POSTED December 4, 2010 12:11 a.m.

Senator Leland Yee (D-San Francisco) has not given up hope on his Public University Transparency Bill. Despite being vetoed twice by Governor Arnold Schwarzenegger, Yee plans on presenting it again, this time to the governor-elect on Monday.

“I am confident that unlike his predecessor, Governor-elect Jerry Brown will match his action with his rhetoric and sign this bill into law,” Yee said in a press release. “Our public universities should not be allowed to hide billions of dollars without any accountability. Most of these auxiliaries are fully staffed by public employees who administer public funds, yet their decisions are made in complete secrecy. Taxpayers and students deserve better.”

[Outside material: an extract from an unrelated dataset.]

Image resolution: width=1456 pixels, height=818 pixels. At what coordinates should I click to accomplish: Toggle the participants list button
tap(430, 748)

Senate Bill 330 will be presented to the new 2011 Legislature on Monday in an effort to update the California Publics Record Act to include auxiliary organizations and foundations that perform government functions at the University of California, California State University and California’s community colleges.

If passed, the bill would require disclosure of private donors only when those donors receive something greater than $500 in value in return for their donation. A similar law resulted in increased donations to the University of Iowa.

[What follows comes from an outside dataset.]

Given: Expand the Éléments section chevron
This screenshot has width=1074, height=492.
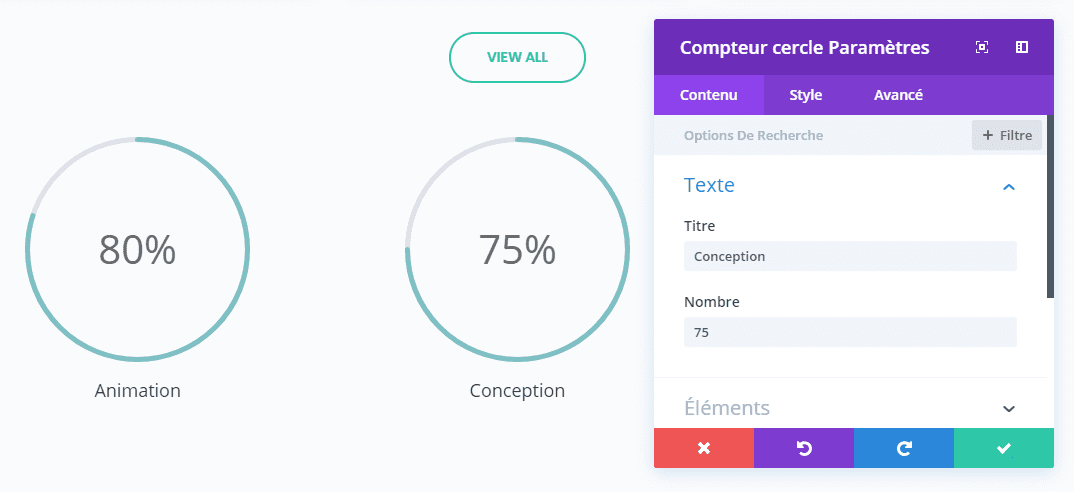Looking at the screenshot, I should (x=1009, y=408).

Leland has presented Senate Bill 330 to Schwarzenegger twice and it was vetoed both times.

“While I am a firm believer in providing openness and transparency when it involves public entities and public funding, this bill inappropriately places private auxiliary organizations that receive private funds, under the provisions of the California Public Records Act,” wrote Schwarzenegger in his veto message to the legislature. “The focus of our attention should be given to greater transparency of how the University of California and California State University systems spend the public funds from taxpayers or students.”

Senate Bill 330 was previously presented to the Legislature soon after California State University, Stanislaus declined to release the speaking contract of former Alaska Governor and vice presidential candidate Sarah Palin for her appearance at the 50th Anniversary Gala Fundraiser held at the university in June. The university declined on grounds that they were not hosting the event, the gala was presented by the university foundation.

Public Records Act requests were made in search of that contract and Palin’s speaking fee but the foundation stated that as a nonprofit they were not subject to the act.

The foundation revealed on July 16 that Palin was paid $75,000 plus $2,500 in travel and accommodation expenses. Palin’s full contract with the CSU Stanislaus Foundation was not revealed, but pages four through nine of an early draft of that contract were reportedly found in a university Dumpster by two CSU Stanislaus students.